De son côté, Citizen Lab a présenté des exemples de contamination par Predator. Fervent opposant politique égyptien exilé en Turquie, Ayman Nour a d'abord été infecté par Pegasus. Les recherches de Citizen Lab ont permis de découvrir que son smartphone avait aussi simultanément été touché par Predator, alors même que les deux logiciels ne sont pas liés. Notons que Citizen Lab évoque l'espionnage dont un célèbre présentateur de télévision a également été victime (lui aussi égyptien, mais il a souhaité conserver son anonymat), avec un stratagème identique.
Ayman Nour a commencé à avoir des doutes en découvrant que son téléphone surchauffait.

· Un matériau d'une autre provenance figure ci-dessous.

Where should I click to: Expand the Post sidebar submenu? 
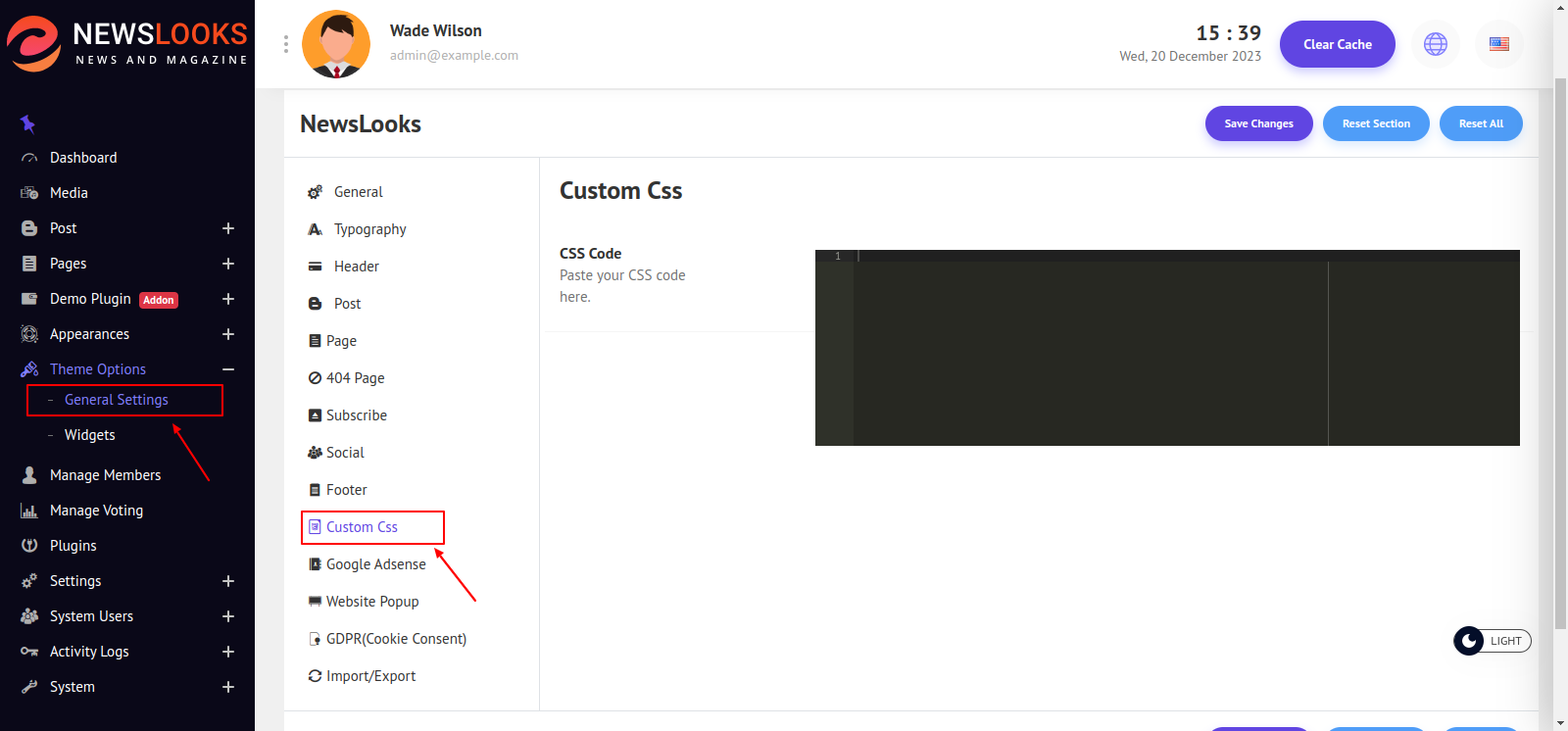[227, 228]
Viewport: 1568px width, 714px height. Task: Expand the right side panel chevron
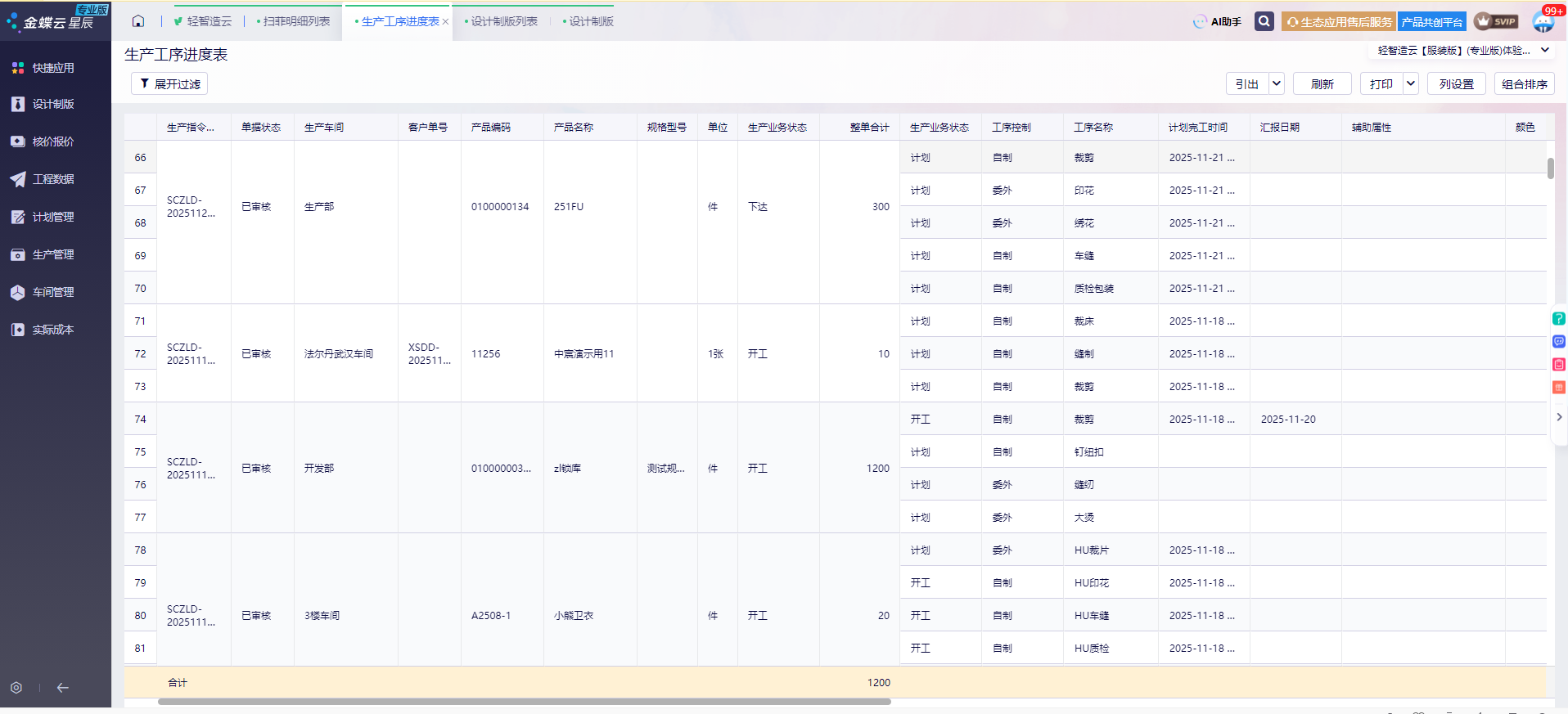[1559, 417]
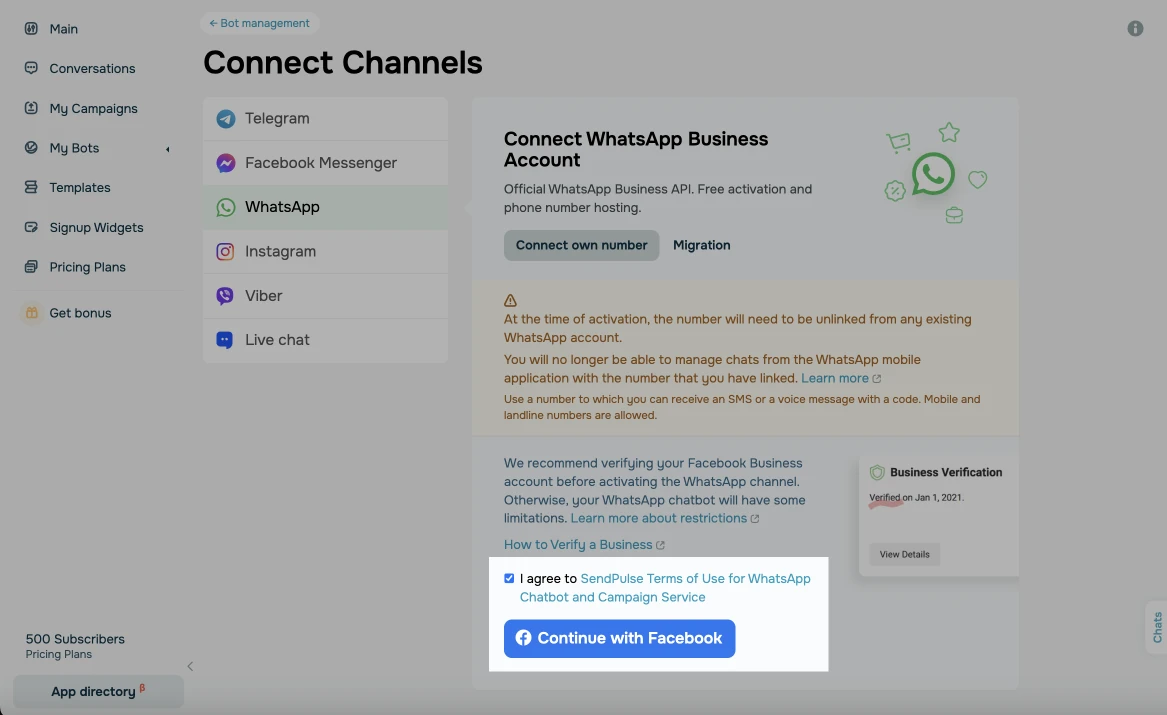Click the Signup Widgets sidebar icon
Screen dimensions: 1167x715
(29, 227)

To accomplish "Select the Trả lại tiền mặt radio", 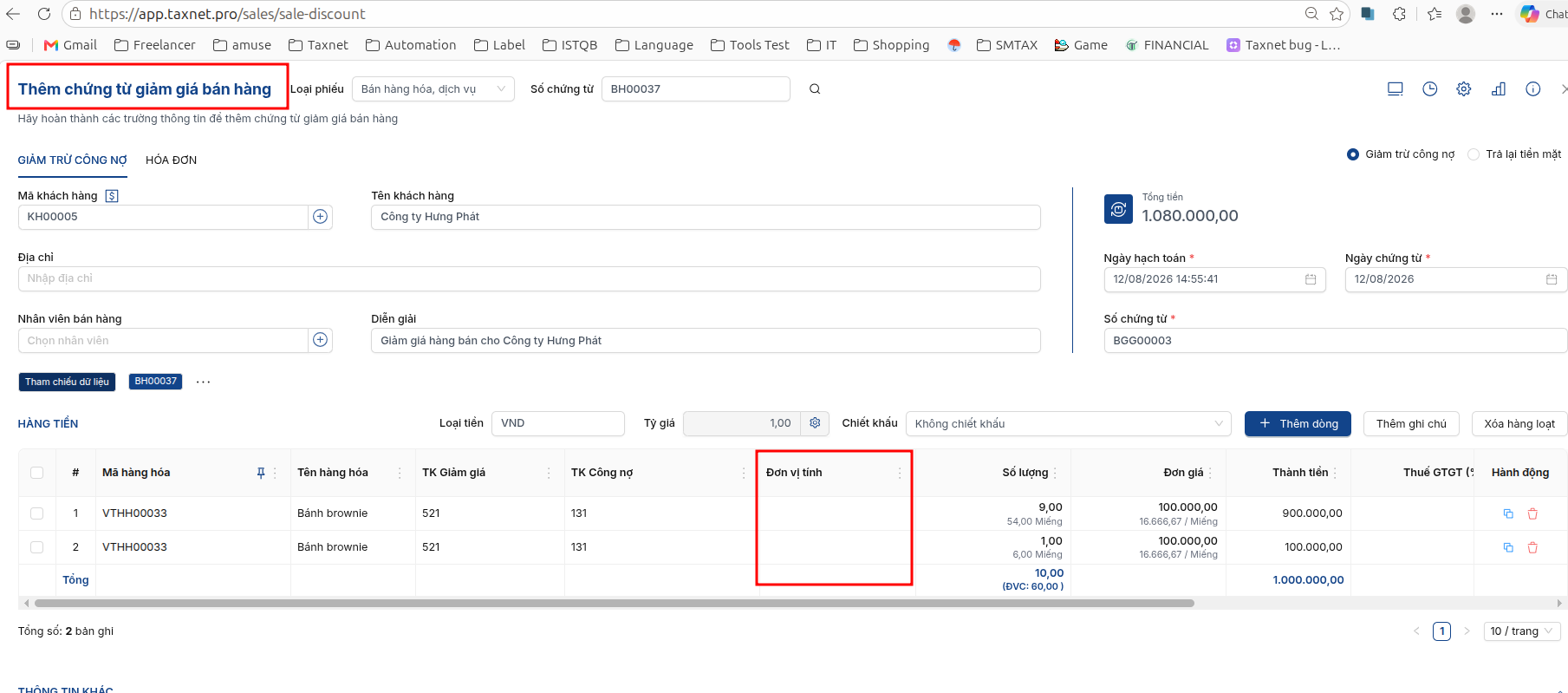I will click(x=1474, y=154).

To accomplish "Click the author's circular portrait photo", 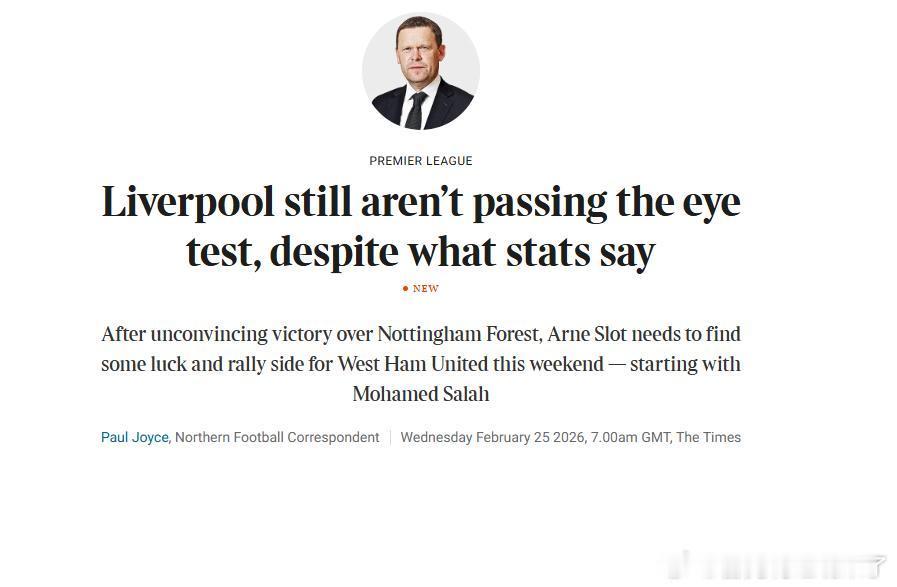I will click(421, 71).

L'iPhone, sous iOS 14.6 (dernière version propulsée au moment de la découverte), a été infecté à l'aide de liens envoyés via WhatsApp, des liens dits « en un seul clic ». Par définition, ces liens ne nécessitent qu'un seul clic pour lancer la machine espionne infernale. Rappelons d'ailleurs que Pegasus, de son côté, ne nécessitait pas d'interaction avec le mobile pour faire son œuvre. Soulignons donc, au passage, que cette version d'iOS était frappée d'une faille zero-day, dont on ignore si elle a finalement pu être corrigée.
Les fonctionnalités de Predator sont comparables à celles de Pegasus. Une fois l'ouverture du lien envoyé par WhatsApp, le logiciel espion a un accès total au smartphone, de sa caméra à son micro en passant par l'exfiltration de données multiples. Et, après l'analyse d'un échantillon du chargeur de Predator, il apparaît certain que celui-ci reste actif même après le redémarrage de l'appareil, grâce à un processus iOS qui gère les raccourcis et les automatisations. Les automatisations sont d'ailleurs déclenchées à l'ouverture de nombreuses applications couramment utilisées comme Twitter, Skype, Facebook Messenger, Instagram, Viber, TikTok, WhatsApp, Signal, Telegram, Wire ou OpenVPN.
Citizen Lab n'a pas trouvé de persistance sur Android. En revanche, les chercheurs ont découvert une extension de code pour désactiver le mécanisme de sécurité SELinux ainsi que du code pour un composant d'enregistrement audio.
Des informations supplémentaires arriveront progressivement dans les prochaines semaines. Citizen Lab n'évoque que sa « première » enquête autour du logiciel espion mercenaire de Cytrox.